**EXERCISE:** Each line of the records below that holds "page" should be copied out.

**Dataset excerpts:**

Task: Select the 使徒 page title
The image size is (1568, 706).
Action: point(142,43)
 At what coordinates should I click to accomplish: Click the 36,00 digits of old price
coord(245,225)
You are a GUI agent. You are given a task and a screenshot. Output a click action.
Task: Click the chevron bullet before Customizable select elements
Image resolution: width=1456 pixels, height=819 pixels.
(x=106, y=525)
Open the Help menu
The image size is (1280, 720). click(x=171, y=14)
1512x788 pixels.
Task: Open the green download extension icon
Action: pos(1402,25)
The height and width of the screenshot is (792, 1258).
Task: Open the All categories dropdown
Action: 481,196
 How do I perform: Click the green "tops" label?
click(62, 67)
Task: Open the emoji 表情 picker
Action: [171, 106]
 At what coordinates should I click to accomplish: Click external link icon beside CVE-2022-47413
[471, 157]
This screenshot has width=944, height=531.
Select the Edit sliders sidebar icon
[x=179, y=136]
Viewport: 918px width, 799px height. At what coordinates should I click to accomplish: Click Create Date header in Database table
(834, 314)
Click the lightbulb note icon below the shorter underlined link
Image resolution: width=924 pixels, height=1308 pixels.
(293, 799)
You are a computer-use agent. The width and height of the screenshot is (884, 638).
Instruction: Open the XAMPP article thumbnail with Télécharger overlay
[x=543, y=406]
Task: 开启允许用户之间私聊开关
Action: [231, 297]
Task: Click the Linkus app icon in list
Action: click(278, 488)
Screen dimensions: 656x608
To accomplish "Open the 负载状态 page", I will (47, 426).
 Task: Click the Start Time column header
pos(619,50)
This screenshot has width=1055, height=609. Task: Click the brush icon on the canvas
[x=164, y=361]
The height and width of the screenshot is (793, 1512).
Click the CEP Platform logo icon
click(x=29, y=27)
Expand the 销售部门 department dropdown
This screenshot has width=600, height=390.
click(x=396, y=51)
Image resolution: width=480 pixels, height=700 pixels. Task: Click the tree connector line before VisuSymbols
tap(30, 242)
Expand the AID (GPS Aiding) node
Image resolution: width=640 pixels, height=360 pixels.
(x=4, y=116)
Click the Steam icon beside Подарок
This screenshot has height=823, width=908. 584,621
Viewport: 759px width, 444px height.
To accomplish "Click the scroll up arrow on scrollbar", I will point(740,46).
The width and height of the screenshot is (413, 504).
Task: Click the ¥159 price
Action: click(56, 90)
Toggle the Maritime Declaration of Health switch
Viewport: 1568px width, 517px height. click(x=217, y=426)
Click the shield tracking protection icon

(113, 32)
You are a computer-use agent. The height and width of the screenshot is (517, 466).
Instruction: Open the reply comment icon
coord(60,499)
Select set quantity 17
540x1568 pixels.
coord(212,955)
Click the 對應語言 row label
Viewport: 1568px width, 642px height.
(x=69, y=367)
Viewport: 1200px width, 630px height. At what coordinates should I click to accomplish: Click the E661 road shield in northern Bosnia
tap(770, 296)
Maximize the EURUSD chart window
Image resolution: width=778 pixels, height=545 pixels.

**ANSWER SPACE:**
Task: Select the 使徒 page title
To accomplish "Open the 负载状态 page", I will (47, 426).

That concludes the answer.